WORK REQUIRED
Write out once more the lines running from the top of the entries below to the line with "Task: Open the network conditions wifi icon", both ends included.

┄┄┄┄┄┄

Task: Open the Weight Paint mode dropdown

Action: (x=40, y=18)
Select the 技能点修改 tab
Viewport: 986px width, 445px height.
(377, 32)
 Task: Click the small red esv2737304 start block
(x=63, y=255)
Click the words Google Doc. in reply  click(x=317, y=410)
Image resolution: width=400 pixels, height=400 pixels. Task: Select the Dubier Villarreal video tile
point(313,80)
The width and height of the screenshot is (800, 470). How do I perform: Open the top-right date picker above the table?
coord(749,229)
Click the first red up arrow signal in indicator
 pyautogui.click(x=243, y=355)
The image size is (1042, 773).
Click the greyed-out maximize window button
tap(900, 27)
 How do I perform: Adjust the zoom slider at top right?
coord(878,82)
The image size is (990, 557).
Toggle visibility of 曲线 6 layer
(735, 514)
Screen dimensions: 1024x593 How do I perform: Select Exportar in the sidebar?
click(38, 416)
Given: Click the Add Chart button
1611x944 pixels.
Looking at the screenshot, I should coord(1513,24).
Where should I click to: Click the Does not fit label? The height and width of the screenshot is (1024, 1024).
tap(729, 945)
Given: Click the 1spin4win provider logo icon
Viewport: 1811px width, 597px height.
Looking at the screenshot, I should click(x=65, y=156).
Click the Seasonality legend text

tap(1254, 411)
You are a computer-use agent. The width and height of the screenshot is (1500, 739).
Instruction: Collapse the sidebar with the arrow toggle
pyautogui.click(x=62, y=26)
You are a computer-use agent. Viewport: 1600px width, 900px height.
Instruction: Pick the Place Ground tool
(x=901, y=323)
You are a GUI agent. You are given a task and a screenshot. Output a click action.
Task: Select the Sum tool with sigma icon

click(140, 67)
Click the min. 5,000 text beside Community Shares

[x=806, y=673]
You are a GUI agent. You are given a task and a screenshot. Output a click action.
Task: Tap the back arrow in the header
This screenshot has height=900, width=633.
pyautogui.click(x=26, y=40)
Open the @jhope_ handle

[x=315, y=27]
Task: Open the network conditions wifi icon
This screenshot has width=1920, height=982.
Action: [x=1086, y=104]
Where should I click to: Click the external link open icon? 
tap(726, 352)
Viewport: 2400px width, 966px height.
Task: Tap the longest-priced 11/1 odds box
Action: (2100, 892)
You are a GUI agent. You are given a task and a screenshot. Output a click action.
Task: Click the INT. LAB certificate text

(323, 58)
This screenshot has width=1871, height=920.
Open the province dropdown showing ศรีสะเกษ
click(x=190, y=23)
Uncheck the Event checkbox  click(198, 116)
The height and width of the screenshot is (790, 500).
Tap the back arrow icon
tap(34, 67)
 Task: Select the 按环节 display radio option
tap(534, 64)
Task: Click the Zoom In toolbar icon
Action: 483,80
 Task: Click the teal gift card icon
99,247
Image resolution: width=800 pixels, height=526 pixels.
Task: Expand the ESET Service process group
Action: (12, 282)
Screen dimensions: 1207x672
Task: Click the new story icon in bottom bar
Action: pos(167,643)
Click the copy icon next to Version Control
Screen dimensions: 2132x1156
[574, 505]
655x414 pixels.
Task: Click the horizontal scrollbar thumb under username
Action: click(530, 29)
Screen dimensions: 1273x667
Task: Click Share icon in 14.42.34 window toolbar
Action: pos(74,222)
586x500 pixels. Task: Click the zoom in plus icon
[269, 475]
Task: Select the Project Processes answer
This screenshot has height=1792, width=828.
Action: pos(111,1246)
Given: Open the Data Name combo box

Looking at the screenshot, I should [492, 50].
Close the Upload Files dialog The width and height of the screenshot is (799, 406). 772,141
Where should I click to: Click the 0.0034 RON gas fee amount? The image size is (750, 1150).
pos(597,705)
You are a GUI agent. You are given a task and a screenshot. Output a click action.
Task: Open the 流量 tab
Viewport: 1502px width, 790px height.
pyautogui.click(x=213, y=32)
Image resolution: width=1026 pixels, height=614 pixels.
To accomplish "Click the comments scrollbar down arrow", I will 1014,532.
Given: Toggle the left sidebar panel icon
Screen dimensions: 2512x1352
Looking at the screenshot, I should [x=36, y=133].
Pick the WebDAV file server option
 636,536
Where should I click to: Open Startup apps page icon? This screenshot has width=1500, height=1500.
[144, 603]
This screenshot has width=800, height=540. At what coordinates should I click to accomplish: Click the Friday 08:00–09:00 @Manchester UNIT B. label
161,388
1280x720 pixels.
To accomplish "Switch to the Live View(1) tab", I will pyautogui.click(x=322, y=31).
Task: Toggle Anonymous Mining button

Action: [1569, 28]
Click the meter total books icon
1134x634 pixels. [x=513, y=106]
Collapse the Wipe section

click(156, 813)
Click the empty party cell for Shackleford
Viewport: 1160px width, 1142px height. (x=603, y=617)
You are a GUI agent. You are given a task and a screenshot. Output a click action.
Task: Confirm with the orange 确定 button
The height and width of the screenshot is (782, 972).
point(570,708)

┄┄┄┄┄┄

SOLVED EXERCISE
Task: Open the Weight Paint mode dropdown

Action: (x=40, y=18)
Select the 技能点修改 tab
Viewport: 986px width, 445px height.
(377, 32)
 Task: Click the small red esv2737304 start block
(x=63, y=255)
Click the words Google Doc. in reply  click(x=317, y=410)
Image resolution: width=400 pixels, height=400 pixels. Task: Select the Dubier Villarreal video tile
point(313,80)
The width and height of the screenshot is (800, 470). How do I perform: Open the top-right date picker above the table?
coord(749,229)
Click the first red up arrow signal in indicator
 pyautogui.click(x=243, y=355)
The image size is (1042, 773).
Click the greyed-out maximize window button
tap(900, 27)
 How do I perform: Adjust the zoom slider at top right?
coord(878,82)
The image size is (990, 557).
Toggle visibility of 曲线 6 layer
(735, 514)
Screen dimensions: 1024x593 How do I perform: Select Exportar in the sidebar?
click(38, 416)
Given: Click the Add Chart button
1611x944 pixels.
Looking at the screenshot, I should coord(1513,24).
Where should I click to: Click the Does not fit label? The height and width of the screenshot is (1024, 1024).
tap(729, 945)
Given: Click the 1spin4win provider logo icon
Viewport: 1811px width, 597px height.
Looking at the screenshot, I should click(x=65, y=156).
Click the Seasonality legend text

tap(1254, 411)
You are a computer-use agent. The width and height of the screenshot is (1500, 739).
Instruction: Collapse the sidebar with the arrow toggle
pyautogui.click(x=62, y=26)
You are a computer-use agent. Viewport: 1600px width, 900px height.
Instruction: Pick the Place Ground tool
(x=901, y=323)
You are a GUI agent. You are given a task and a screenshot. Output a click action.
Task: Select the Sum tool with sigma icon

click(140, 67)
Click the min. 5,000 text beside Community Shares

[x=806, y=673]
You are a GUI agent. You are given a task and a screenshot. Output a click action.
Task: Tap the back arrow in the header
This screenshot has height=900, width=633.
pyautogui.click(x=26, y=40)
Open the @jhope_ handle

[x=315, y=27]
Task: Open the network conditions wifi icon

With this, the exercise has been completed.